At the Game Developer Conference 2018, Epic Games debuted its new real-time motion capturing technology at its booth. The tech demo is known simply as Siren, and much like Epic Games’ demonstration of Senua last year, it features a woman being rendered in real-time via the company’s Unreal Engine 4 (or simply UE4).
The new demonstration is a collaboration between Epic Games, CubicMotion, 3Lateral, Tencent, and Vicon, and the model in the demo was based off the likeness of Chinese actress Bingjie Jiang. The floor demo essentially showed off how UE4 was being used to project the movements of an actor onto the digital character – in real-time.
The entire setup used 3Lateral’s facial rigging technology, Vicon’s motion capture system for body animation, and Cubic Motion’s facial tracking technology to track more than 200 facial features at more than 90 frames per second.

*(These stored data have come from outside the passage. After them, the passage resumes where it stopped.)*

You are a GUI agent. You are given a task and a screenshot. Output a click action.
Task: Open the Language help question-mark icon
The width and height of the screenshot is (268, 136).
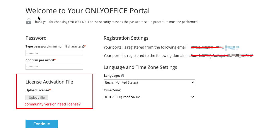(123, 76)
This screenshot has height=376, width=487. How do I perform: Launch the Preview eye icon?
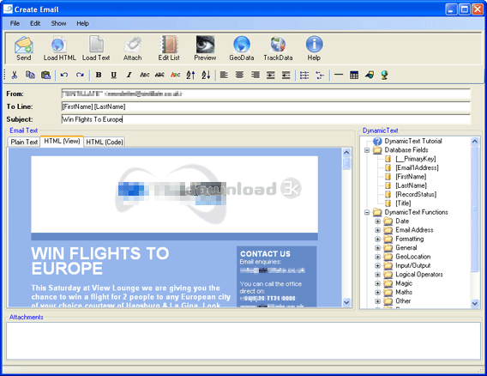coord(205,48)
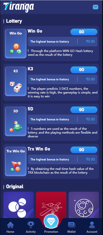The height and width of the screenshot is (235, 103).
Task: Open the purple moon game card
Action: 84,205
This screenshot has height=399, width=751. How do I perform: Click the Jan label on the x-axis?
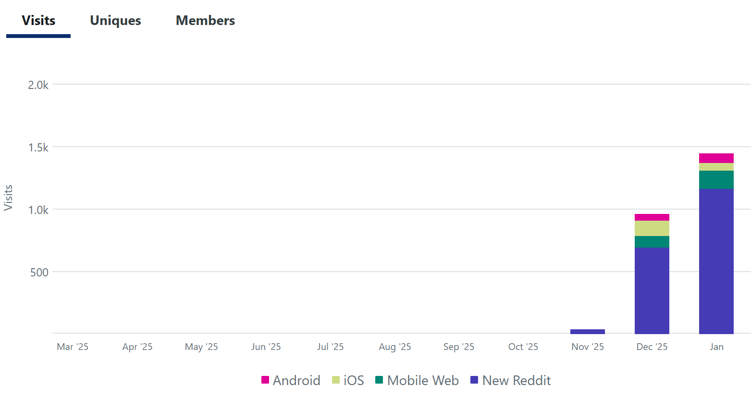pos(716,347)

While the technology behind Siren isn’t exactly new, the techniques that are used in achieving this amount of realism and detail for a digitally rendered character is still as groundbreaking as it was when Epic Games showed it off two years ago with Ninja Theory’s Senua character.

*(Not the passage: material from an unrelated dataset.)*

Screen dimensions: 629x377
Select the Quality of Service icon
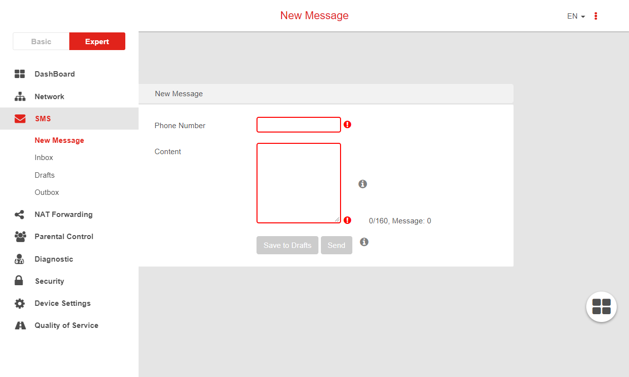point(20,325)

“Everything you saw was running in the Unreal Engine is at 60 frames per second,” Kim Libreri, CTO, Epic Games, told members of the media in a press briefing at GDC 2018. “Creating believable digital characters that you can interact with and direct in real-time is one of the most exciting things that has happened in the computer graphics industry in recent years.”
Ultimately, this technology could allow companies, directors, and producers to observe the application of an actor’s performance in real-time, thus saving time and money in the development of games, films, or even in advertisements.